Directions for this task -> Summarize the excerpt below about the superpower question in two sentences.

Excerpt ->
Robert Greenberg

Historian, Composer, Pianist, Speaker, Author

Dr. Bob Prescribes Yiddish Song and Klezmer

Sitting around the dinner table recently, my son Daniel (11 years old) asked the rest of us what single superpower each of us would choose if we could only choose one. He went first, and predictably, he chose the power to choose an unlimited number of superpowers. His sister Lily (13 years old) immediately disqualified him based on his own stated criteria. Once they stopped arguing, I made my choice, which was easy. I no longer want to be able to fly (where would I fly to in these days of COVID? and where would I put my carry-on?), and the thought of being able to make myself invisible strikes way to close to the reality of my career as a composer. My choice: I want to be able to speak (and read, if written) every language – past and present – ever spoken, including hump-back whale, crow, and porpoise (color me “Dr. Bob-Doolittle”). How incredible would it be to be linguistically at home anywhere, with anyone! How fantastic it would be to be able to read everything in its “original!”

Dataset ->
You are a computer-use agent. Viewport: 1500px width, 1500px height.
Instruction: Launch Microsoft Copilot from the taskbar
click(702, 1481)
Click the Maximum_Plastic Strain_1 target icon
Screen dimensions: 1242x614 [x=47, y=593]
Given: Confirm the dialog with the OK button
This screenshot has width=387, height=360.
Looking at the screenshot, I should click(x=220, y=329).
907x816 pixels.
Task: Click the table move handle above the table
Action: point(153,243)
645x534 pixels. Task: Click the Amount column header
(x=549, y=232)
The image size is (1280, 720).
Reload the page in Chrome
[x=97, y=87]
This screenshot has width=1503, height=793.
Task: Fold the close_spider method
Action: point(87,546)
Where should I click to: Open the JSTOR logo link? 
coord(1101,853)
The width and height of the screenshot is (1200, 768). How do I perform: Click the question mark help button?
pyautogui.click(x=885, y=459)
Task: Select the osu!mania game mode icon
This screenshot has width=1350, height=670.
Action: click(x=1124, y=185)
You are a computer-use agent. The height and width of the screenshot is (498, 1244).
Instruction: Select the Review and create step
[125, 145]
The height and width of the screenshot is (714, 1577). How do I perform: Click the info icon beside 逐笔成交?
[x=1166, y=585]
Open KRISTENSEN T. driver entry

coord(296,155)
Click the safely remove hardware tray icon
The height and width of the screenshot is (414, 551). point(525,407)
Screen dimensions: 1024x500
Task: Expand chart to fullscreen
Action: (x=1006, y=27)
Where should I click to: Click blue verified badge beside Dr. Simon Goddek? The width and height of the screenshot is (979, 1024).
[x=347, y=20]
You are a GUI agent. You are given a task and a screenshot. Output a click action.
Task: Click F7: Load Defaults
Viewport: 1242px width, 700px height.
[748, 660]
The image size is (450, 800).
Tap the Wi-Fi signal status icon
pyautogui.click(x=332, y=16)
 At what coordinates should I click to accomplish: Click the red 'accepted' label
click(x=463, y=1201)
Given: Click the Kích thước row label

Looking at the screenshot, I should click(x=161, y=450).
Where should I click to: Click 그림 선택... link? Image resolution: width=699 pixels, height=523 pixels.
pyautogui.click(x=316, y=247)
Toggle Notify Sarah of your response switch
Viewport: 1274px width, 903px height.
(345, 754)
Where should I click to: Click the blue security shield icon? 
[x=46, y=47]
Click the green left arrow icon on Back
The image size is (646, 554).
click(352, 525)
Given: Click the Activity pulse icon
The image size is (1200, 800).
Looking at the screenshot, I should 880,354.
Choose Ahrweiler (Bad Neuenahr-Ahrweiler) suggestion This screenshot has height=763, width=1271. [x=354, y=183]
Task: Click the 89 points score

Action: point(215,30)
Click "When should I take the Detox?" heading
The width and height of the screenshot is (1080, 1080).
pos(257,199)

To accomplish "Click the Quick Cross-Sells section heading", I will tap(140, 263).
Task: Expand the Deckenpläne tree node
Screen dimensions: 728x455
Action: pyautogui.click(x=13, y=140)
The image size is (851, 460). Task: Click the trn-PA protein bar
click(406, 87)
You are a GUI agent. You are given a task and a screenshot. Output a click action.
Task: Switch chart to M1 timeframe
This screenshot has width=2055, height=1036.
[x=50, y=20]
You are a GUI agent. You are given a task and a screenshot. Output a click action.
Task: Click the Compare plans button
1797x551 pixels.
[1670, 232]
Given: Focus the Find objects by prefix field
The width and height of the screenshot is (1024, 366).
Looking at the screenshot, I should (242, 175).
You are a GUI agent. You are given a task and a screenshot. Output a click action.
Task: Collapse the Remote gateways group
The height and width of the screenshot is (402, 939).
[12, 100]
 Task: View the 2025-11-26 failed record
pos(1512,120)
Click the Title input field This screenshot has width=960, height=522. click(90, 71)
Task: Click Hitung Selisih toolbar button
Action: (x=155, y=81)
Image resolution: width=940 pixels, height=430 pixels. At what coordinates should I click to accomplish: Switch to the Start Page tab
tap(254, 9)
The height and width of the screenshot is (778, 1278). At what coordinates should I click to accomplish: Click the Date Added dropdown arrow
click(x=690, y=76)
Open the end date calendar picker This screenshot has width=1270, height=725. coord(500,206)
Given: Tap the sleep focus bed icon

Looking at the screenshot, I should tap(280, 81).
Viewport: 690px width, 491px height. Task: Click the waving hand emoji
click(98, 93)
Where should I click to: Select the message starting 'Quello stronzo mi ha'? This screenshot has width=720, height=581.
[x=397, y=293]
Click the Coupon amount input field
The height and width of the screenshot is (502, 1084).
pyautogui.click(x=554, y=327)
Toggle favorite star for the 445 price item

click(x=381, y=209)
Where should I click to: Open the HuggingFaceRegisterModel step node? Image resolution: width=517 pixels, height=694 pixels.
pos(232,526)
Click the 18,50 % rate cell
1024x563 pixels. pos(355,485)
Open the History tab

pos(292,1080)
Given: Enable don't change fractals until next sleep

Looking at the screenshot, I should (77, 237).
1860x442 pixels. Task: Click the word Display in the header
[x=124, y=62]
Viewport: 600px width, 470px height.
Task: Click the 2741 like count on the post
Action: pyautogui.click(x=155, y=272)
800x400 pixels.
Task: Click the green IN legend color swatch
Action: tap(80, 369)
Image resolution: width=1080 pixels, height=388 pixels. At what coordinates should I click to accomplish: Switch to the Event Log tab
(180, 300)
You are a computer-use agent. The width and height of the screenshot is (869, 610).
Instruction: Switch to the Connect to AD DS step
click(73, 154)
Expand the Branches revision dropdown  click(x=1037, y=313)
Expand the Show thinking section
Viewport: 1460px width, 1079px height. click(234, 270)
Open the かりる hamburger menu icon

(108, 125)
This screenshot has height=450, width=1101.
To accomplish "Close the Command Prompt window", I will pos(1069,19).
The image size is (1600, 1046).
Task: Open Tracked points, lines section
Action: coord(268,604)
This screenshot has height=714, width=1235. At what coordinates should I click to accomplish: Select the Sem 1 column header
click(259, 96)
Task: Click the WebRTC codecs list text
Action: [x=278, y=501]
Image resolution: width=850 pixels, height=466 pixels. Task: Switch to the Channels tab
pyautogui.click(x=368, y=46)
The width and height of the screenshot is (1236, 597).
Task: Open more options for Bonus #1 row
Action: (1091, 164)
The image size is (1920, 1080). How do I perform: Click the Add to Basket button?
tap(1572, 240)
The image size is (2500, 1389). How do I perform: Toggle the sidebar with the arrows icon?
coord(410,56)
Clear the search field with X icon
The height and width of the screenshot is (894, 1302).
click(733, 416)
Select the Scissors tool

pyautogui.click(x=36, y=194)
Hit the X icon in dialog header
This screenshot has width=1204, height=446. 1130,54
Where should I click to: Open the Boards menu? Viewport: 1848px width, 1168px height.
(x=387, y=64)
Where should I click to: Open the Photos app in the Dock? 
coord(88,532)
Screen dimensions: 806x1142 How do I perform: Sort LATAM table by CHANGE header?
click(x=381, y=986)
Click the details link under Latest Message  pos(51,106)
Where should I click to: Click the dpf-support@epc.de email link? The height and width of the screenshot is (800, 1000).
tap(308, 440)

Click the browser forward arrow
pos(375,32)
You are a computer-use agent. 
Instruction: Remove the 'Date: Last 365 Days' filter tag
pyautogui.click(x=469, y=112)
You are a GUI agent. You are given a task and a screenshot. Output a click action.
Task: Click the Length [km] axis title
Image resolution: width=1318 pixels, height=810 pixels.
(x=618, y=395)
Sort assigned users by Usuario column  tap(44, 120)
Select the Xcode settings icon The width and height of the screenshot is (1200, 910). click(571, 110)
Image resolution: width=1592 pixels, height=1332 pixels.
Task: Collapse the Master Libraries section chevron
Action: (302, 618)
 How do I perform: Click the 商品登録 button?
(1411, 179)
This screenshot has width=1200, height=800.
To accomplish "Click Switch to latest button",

Output for this task -> At a recent family dinner, 11-year-old Daniel asked which single superpower each person would choose, picked the power to choose unlimited superpowers, and was disqualified by his 13-year-old sister Lily based on his own criteria. The writer passed over flying and invisibility and chose the ability to speak and read every language ever spoken, past and present, including hump-back whale, crow, and porpoise.